By Tim Leeds
The child's playroom is complete at the HRDC haven for victims of domestic violence, and program director Roxanne Ross said it's very successful.
HRDC has been increasingly supporting the child victims of domestic violence and abuse along with the needs of the abused spouse. Last year a large family room was converted to a playroom to help children from families with domestic violence.
The room, painted white with purple, aqua and green trim, has toys, art supplies, and a TV and VCR with movies specifically designed to help the children to express themselves and to deal with different situations.
"The playroom is complete," Ross said. "It looks beautiful."
One feature of the room is Spinoza, a stuffed bear which, along with cuddling and comforting the children, plays eight cassette tapes which help them relax, deal with their emotions and learn to express themselves. There are also four puppets and four video tapes which are used with the bear.

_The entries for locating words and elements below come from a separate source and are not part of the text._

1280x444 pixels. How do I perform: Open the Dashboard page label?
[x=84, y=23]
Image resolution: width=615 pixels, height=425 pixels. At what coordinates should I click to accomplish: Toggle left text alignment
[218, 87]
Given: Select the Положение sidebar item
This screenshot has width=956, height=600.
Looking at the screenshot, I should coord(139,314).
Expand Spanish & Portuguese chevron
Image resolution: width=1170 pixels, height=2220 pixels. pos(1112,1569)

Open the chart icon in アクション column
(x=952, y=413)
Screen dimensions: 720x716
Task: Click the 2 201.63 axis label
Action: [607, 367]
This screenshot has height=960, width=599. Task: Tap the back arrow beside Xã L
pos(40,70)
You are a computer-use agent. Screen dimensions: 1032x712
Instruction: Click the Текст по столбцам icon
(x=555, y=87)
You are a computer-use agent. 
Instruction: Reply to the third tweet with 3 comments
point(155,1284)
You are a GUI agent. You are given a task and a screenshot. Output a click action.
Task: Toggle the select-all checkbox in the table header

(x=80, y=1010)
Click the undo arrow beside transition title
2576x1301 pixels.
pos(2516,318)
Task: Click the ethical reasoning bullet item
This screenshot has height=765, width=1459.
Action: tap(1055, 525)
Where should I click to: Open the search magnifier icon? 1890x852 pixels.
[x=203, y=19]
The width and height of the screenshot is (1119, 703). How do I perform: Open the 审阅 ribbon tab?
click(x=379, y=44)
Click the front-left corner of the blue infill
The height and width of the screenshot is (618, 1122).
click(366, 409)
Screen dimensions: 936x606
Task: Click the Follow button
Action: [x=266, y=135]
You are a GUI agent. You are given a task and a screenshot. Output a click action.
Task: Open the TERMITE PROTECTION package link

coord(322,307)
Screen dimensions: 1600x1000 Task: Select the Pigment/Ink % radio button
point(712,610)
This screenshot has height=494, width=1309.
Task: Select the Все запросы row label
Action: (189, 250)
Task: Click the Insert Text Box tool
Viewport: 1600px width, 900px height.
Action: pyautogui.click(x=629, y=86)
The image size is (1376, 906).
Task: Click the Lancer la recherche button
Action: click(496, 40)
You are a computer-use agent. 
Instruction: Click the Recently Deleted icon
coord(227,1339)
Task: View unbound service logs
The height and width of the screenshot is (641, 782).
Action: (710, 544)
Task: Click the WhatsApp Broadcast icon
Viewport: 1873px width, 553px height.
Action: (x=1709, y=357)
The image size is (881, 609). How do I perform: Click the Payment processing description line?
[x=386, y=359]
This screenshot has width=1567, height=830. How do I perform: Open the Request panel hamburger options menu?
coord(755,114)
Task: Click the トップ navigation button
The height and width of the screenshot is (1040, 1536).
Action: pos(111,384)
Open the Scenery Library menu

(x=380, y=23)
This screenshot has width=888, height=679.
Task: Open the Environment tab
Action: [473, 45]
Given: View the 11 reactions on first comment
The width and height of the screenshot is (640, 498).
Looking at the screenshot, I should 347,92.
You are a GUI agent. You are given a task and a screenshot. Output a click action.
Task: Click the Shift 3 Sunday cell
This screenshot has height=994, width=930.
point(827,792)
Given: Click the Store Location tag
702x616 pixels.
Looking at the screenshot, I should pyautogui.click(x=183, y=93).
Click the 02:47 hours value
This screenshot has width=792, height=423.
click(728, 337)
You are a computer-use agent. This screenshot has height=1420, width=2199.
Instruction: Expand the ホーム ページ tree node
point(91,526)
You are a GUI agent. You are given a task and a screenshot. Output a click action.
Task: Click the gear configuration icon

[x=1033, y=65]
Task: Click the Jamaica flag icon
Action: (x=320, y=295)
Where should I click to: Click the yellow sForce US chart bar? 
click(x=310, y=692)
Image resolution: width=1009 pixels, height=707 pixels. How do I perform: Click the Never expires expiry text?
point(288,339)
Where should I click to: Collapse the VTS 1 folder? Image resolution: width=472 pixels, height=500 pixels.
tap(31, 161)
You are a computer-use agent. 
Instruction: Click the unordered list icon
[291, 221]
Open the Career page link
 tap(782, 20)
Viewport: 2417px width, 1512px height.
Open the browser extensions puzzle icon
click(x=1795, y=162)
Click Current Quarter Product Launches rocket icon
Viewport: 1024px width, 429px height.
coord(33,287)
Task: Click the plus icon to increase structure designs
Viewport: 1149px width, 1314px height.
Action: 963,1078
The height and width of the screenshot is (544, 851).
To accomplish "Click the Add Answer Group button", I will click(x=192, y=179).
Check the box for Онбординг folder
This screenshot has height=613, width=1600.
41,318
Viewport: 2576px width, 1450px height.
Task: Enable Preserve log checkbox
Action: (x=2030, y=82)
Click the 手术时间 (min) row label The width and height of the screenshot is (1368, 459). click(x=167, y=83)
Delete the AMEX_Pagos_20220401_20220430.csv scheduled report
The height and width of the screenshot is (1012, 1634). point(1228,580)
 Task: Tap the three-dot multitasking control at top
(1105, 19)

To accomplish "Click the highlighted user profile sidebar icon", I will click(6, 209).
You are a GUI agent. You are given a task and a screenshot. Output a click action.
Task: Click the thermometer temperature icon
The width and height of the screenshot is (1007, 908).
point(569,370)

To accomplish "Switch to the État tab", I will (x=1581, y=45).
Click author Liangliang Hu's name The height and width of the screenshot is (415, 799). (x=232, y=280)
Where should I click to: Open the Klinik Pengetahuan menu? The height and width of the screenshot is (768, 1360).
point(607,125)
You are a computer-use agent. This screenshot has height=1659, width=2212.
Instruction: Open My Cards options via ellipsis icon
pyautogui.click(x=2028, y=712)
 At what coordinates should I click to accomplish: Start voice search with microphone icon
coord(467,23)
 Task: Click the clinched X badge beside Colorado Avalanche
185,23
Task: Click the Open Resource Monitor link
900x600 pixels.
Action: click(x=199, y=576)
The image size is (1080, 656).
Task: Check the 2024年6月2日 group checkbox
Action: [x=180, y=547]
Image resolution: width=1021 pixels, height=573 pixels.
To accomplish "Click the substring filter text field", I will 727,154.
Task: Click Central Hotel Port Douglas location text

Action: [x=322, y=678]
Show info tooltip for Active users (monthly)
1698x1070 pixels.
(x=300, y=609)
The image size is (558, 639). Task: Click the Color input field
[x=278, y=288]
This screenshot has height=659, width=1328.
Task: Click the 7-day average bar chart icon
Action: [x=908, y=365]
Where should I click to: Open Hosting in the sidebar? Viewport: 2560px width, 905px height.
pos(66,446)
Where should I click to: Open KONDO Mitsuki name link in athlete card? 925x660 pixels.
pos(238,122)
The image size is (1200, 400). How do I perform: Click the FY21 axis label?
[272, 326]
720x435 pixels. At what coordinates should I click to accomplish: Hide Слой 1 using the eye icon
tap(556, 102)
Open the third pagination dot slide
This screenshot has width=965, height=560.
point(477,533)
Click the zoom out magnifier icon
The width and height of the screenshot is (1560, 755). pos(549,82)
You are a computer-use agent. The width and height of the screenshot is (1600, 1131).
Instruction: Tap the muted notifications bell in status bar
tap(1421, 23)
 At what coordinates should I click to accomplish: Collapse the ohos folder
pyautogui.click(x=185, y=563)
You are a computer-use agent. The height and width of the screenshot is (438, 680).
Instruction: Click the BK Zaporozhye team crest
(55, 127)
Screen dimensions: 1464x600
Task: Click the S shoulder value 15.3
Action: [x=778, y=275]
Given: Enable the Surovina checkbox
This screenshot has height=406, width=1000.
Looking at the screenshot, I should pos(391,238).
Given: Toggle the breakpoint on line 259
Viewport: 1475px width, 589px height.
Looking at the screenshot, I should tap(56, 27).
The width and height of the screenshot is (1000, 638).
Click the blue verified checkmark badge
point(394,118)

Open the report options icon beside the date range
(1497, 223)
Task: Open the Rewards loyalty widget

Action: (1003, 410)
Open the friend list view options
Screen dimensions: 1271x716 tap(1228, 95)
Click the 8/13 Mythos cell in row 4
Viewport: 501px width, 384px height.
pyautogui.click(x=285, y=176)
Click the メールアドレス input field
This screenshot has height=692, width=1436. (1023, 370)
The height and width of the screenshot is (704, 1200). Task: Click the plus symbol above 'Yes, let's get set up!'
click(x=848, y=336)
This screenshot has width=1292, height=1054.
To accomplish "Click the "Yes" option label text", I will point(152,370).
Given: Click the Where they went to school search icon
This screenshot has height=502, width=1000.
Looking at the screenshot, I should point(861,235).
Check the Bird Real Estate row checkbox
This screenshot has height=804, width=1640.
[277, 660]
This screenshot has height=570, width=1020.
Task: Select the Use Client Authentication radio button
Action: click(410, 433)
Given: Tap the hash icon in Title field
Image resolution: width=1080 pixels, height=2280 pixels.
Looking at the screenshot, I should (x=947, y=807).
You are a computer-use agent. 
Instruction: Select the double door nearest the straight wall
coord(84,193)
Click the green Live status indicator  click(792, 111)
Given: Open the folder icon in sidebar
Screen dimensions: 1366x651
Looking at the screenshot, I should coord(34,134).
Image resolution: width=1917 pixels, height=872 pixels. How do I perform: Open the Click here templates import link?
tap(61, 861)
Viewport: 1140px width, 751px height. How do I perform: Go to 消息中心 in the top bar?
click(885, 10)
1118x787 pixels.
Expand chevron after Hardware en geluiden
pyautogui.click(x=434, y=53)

Ross said support from the community for the program is greatly appreciated. She said there have been donations of pencils, crayons, art, stamps, books and toys.
Ross said she is trying to find funding to have a child advocate with the program, but hasn't been ably to fund this yet. She said she will keep trying.
"It's vital," she said. "A lot of domestic violence programs do (have child advocates) and are very successful."
She said it's difficult just trying to maintain the funding for the advocates they have now. Right now, the main people in the program are just the staff and a couple of volunteers from Brethren in Volunteer Service.
Training Ross received in San Diego, Calif. focused on what effect domestic violence has on children and how response teams should handle them.
Statistics show that violence in the home affects children, and also affects their tolerance for violence in the home as an adult.